EXCERPT TO READ
------------------------

Jeff Tantsura/chair: little input from industry, if you're in the room
please help with requirements so we can build something that works.

  • "Do you think it’s ok for RTGWG to pick up some routing work related
    with satellite networks?""

    • yes: 42 no: 4 no_opinion: 3 total: 129

Jeff Tantsura/chair: Considering interim meeting for this before IETF
120, if there is enough interest.


Extension of Application-aware Networking (APN) Framework for Application Side

Zhenbin Li/Shuping Peng (10 mins)

  • Jeff Tantsura: since this was brought for adoption; this is out of
    scope for rtgwg. IESG rejected a previous charter. rtgwg is giving
    space for occasional upd (ZTEates to keep this work visible.
    Providing a way for updates.

  • Daniel Huang (ZTE): application attributes - encapsulated in user
    packet? Maybe this should be managed by control plane. Overhead from
    being in user packets.


Application-aware Data Center Network (APDN) Use Cases and Requirements

Hongyi Huang

  • Zili Meng: what kind of different information needs to be carried?
    Is it similar to each other?

    • does carry different, only looking at broader use case right now


Use Cases and Requirements for Implementing Lossless Techniques in Wide Area Networks
Hongyi Huang

  • out of time for Q/C


Use Cases-Standalone Service ID in Routing Network
Daniel Huang

  • draft not presented, out of time


Copied from the Chat

Ketan Talaulikar

Nice to see the chairs in the spotlight ;-)

Yingzhen Qu

please help with collective note taking:

Andrew Alston

Adoption calls still have to go to the list don't they?

Acee Lindem

Should go to INT Area

Yingzhen Qu

@Andrew, yes, the adoption call will go to the list.

Himanshu Shah

On Path aware remote protection - I believe the author is proposing a
scheme to handle the remote failure with a path aware backup path
already programmed in the FIB.

------------------------

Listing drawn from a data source
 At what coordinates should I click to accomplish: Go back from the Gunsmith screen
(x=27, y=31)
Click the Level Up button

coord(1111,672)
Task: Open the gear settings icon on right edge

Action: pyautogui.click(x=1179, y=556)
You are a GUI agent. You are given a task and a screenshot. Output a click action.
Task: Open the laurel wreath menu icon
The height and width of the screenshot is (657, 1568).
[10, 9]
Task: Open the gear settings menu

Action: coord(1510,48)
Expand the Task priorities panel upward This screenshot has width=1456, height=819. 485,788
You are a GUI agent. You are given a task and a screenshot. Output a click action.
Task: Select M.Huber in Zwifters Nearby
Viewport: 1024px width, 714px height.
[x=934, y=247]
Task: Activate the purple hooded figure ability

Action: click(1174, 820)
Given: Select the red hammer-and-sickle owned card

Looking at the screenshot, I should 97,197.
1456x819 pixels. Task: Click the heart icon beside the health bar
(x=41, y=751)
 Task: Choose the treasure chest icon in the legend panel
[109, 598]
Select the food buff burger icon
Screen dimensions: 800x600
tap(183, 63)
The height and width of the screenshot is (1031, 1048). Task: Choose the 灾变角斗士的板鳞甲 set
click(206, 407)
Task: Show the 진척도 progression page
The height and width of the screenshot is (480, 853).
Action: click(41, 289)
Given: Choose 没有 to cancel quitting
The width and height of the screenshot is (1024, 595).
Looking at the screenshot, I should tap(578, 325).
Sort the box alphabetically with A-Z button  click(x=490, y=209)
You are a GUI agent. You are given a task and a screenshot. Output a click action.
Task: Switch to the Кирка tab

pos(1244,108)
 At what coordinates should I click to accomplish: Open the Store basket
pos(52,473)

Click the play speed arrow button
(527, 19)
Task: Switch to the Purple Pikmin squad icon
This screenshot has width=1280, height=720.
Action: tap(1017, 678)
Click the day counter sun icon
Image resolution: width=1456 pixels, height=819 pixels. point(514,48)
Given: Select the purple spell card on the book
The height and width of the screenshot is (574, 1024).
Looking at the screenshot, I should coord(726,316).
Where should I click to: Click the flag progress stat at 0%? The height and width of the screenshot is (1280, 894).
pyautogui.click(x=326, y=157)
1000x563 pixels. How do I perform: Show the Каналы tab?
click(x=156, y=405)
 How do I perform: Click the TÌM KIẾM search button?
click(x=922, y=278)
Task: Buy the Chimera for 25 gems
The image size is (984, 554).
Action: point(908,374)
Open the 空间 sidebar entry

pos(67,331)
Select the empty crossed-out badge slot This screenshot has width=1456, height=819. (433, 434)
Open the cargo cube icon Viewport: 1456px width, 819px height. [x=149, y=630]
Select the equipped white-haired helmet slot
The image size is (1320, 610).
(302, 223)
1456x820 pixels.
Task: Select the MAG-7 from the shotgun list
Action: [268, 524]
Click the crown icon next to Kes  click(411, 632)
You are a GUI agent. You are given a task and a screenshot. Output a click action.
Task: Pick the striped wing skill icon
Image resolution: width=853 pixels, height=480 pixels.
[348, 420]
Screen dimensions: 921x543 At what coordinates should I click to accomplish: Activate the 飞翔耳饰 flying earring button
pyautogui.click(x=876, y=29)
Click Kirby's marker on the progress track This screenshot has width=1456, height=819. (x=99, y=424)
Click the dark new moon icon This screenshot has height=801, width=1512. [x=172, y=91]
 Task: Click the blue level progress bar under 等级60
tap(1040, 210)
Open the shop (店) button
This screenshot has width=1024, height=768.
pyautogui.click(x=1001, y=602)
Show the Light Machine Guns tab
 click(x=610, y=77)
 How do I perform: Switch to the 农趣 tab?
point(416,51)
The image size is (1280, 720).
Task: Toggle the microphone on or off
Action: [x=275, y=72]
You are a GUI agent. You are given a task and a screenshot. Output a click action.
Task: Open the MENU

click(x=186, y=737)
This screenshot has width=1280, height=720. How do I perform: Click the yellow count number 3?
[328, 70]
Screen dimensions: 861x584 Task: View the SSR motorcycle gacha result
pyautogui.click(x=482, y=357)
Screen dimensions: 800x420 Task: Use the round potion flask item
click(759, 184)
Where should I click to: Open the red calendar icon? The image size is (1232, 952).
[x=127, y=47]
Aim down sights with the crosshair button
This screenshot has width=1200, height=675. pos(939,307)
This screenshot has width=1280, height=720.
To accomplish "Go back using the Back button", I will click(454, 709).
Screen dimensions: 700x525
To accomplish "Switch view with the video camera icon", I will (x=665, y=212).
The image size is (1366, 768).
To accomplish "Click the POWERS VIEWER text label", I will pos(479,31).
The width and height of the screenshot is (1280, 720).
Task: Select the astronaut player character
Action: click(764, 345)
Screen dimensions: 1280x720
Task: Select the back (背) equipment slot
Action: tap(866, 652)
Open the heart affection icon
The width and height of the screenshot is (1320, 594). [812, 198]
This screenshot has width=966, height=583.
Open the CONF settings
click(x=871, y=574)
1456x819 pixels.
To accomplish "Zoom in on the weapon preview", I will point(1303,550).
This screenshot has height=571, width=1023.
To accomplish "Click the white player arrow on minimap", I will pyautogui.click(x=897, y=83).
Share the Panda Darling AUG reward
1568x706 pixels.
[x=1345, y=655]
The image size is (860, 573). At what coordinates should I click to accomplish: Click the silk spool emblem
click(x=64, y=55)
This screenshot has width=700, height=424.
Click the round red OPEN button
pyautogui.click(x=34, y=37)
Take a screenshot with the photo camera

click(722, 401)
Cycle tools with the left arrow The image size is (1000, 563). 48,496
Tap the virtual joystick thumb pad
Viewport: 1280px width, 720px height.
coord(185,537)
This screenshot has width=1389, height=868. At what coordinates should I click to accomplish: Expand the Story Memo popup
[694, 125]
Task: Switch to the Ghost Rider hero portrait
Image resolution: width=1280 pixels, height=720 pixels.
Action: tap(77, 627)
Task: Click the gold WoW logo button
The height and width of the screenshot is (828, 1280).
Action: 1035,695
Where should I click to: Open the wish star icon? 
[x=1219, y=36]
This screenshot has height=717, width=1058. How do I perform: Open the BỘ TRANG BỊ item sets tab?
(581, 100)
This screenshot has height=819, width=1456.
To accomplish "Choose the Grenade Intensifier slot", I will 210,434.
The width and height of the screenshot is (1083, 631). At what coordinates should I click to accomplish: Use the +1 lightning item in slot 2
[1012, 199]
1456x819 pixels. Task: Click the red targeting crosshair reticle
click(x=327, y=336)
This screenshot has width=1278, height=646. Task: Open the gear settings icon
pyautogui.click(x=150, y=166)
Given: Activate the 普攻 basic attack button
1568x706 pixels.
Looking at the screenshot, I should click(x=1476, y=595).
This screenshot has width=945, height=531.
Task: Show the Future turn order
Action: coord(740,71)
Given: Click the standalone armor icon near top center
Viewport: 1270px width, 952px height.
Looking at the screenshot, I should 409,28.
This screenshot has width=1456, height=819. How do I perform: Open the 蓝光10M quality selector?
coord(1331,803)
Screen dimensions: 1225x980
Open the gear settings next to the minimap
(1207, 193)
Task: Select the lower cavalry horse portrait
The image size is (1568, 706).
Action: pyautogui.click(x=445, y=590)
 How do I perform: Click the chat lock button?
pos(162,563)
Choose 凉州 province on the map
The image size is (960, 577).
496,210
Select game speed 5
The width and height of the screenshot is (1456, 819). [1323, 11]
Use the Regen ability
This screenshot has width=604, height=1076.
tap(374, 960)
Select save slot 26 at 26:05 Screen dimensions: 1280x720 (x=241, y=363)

------------------------

WHAT THIS EXERCISE ASKS
1. In the listing, begin at the line that has "Screen dimensions: 1225x980" and stop after the final line of the listing, then write out those lines again with every "Select" swapped for "Pick" and nothing else altered.
2. Carry on the routing working group meeting notes past their last line.
The meeting notes and the listing are separate, unrelated material.

EXPECTED OUTPUTS
1.
Screen dimensions: 1225x980
Open the gear settings next to the minimap
(1207, 193)
Task: Pick the lower cavalry horse portrait
The image size is (1568, 706).
Action: pyautogui.click(x=445, y=590)
 How do I perform: Click the chat lock button?
pos(162,563)
Choose 凉州 province on the map
The image size is (960, 577).
496,210
Pick game speed 5
The width and height of the screenshot is (1456, 819). [1323, 11]
Use the Regen ability
This screenshot has width=604, height=1076.
tap(374, 960)
Pick save slot 26 at 26:05 Screen dimensions: 1280x720 (x=241, y=363)

2.
David Lamparter

@Antoine didn't catch your question for the notes either, sorry

Himanshu Shah

As soon as the notification arrives, switch over happens. The whole goal
is to reduce the service outage instead of waiting for BGP withdraw..

Himanshu Shah

The switchover scheme is not yet proposed.

Antoine Fressancourt

@David My question is about the selection of the remote repair node. Is
it a self election mechanism from receiving a failure notification ? If
a node tries to repair a path, does it stop the upstream relay of the
failure notification ? Can two remote node be repairing a path in

Himanshu Shah

Sorry i meant "notification scheme" is not yet proposed.

John Scudder

Did the person at the mic really say this solution would provide
microsecond scale repair?

John Scudder

Ain’t no way.

Himanshu Shah

I agree - has to be milliseconds depending on what the notification
scheme is..

Weiqiang Cheng

Weiqiang Cheng

This draft gives some analysis on requirements of fast protection in AI

Yingzhen Qu

@meetecho, please switch the camera to the presenter

Lorenzo Miniero


Yingzhen Qu

thank you

Antoine Fressancourt

@Weiqiang thanks for the link

David Lamparter

the queue is still stuck with people from the previous draft, can we
clear that?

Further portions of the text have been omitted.